The bill reduces near‑term costs and preserves technology flexibility for vehicle owners and manufacturers, but does so at the expense of faster greenhouse‑gas and air‑pollution reductions, public‑health gains, and momentum for long‑term clean‑vehicle investment and innovation.
Truck and fleet owners (including small businesses) avoid new compliance costs tied to stricter Phase 3 heavy‑duty vehicle greenhouse‑gas and technology requirements, reducing near‑term operating expense pressure.
Vehicle manufacturers and operators face fewer near‑term regulatory changes and technology‑specific mandates, preserving flexibility and competition across engine and propulsion approaches and reducing procurement/design uncertainty.
Consumers and taxpayers are less likely to see immediate price increases tied to compliance costs or short‑term government incentive/enforcement spending.
Vehicle operators and the public will receive smaller or delayed reductions in greenhouse‑gas emissions from heavy‑duty vehicles, slowing progress toward climate goals.
Public health improvements from reduced air pollution (PM, NOx) will be delayed or diminished, harming vulnerable populations such as children and seniors and worsening local air quality outcomes.
Consumers, communities, and investors face greater long‑term economic risk because weaker near‑term standards raise the likelihood of larger climate damages and increase uncertainty for clean‑vehicle R&D and market adoption.

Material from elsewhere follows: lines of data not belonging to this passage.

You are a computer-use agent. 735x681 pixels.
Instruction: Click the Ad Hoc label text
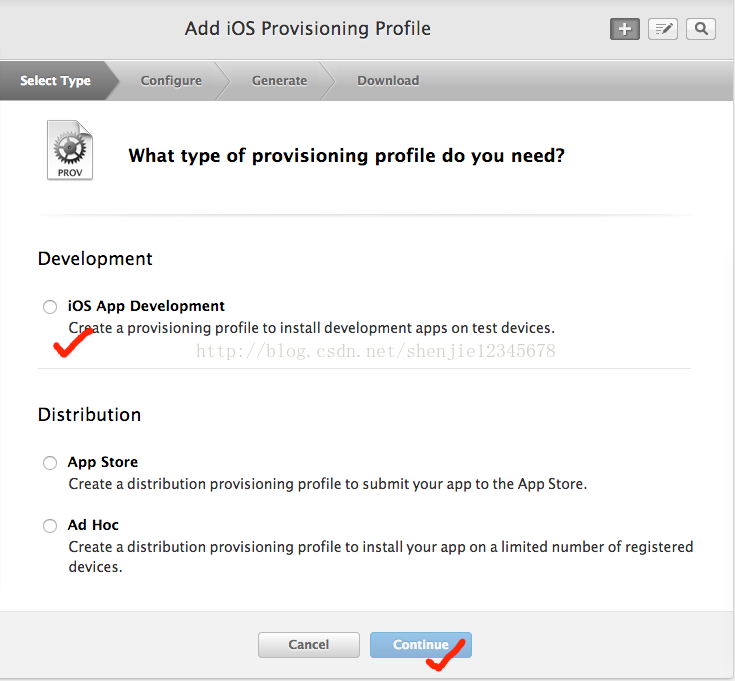[93, 525]
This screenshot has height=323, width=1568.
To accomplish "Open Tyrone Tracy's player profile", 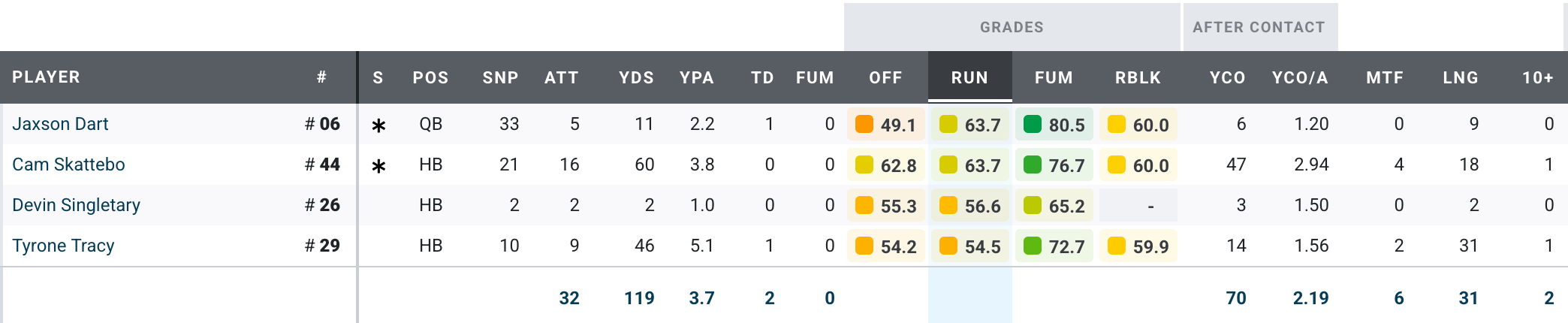I will pos(63,246).
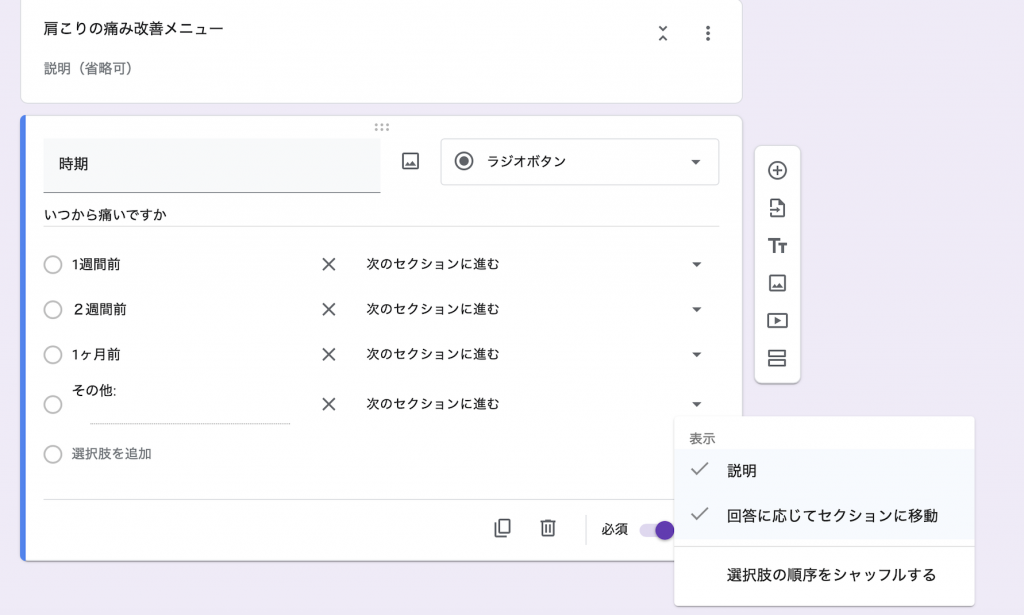Click the import questions icon
This screenshot has height=615, width=1024.
click(777, 208)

Based on analysis of 3 sections of legislative text.
Blocks EPA enforcement of the Phase 3 heavy-duty vehicle GHG rule, bans technology-mandating standards, and requires EPA to revise regulations within two years.
Introduced March 12, 2025 by Daniel Scott Sullivan · Last progress March 12, 2025
Prohibits the Environmental Protection Agency from implementing or enforcing its Phase 3 greenhouse-gas standards for heavy-duty vehicles and narrows EPA authority by banning rules that require any specific technology or that would limit availability of new vehicles by engine type. The bill also directs the EPA Administrator to revise existing regulations to comply with the new prohibition within two years of enactment.